An agenda that is here to stay

Even though things are moving in the right direction, Trine Lundgaard Hoffmann has no doubt that a lot more steps can be taken both within Maersk and across the shipping industry at large to further highlight the link between the psychological working environment and physical safety at sea.

As an example, she mentions how Maersk's internal safety award, the Global Safety Award, this year focused on creating safe working environments under the theme 'Make it safe to speak up', and how the topic in general is taking up more and more space across the huge organization.

»Maersk is very visible around the Pride movement and that you should be able to be who you are, which also helps our agenda in the container business, as I see it.

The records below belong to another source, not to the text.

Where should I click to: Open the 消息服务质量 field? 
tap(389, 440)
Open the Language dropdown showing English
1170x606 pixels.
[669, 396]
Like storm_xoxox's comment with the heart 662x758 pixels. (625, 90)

The more we focus on these things in our communication, the easier it will be to get the message across to our sailors,« Trine Lundgaard Hoffmann says.

»I hope that the people we bring into the pipeline to become the leaders of the future possess these values and can see the benefits of creating a good and inclusive working environment.« Trine Lundgaard Hoffmann, Diversity, Equity & Inclusion Manager, Marine People Strategy, Maersk

She points out that many of Maersk's employees at sea pay close attention to the company's social media channels as a source of knowledge to what is happening in the company – for example concerning equality on Instagram – and that it is therefore extremely important that the diversity agenda is strongly present on these channels.

In this respect, the Diversity Award 2023 is obviously a good opportunity to spread the word on the efforts and look forward to delving further into the area. Of course, the effort must continue, so that everyone –internally as well as externally – will know that this is an agenda that is here to stay.

»It wasn't just a campaign we ran in 2022 and '23, ‘this is not a diet, it's a lifestyle change', as we say, and we can't just count on people to hear these messages once and then adopting them. After all, no shipping company in the world would do that if it were a matter of physical safety; use of lifeboats, firefighting or whatever,« Trine Lundgaard Hoffmann says.

Likewise, the agenda may also take up even more space in both introductory courses and in connection with promotions to the top positions on the vessels, she points out. In other words, the top-4 must not "only" be able to lead in a classic, maritime structure, but also have some tools to lead diversely.

This is something in which especially the younger generations have begun to show interest, not only in Denmark, Trine Lundgaard Hoffmann explains, but also in, for example, India, where she has visited Maersk's training center in Chennai and met cadets with great curiosity about diversity and inclusion at sea.

»They would adore a visit from the rainbow container, and they think that Maersk's values are very exciting and different from what they are otherwise exposed to in the industry. So, I hope that the people we bring into the pipeline to become the leaders of the future possess these values and can see the benefits of creating a good and inclusive working environment, which must come from both managers and other employees,« she says.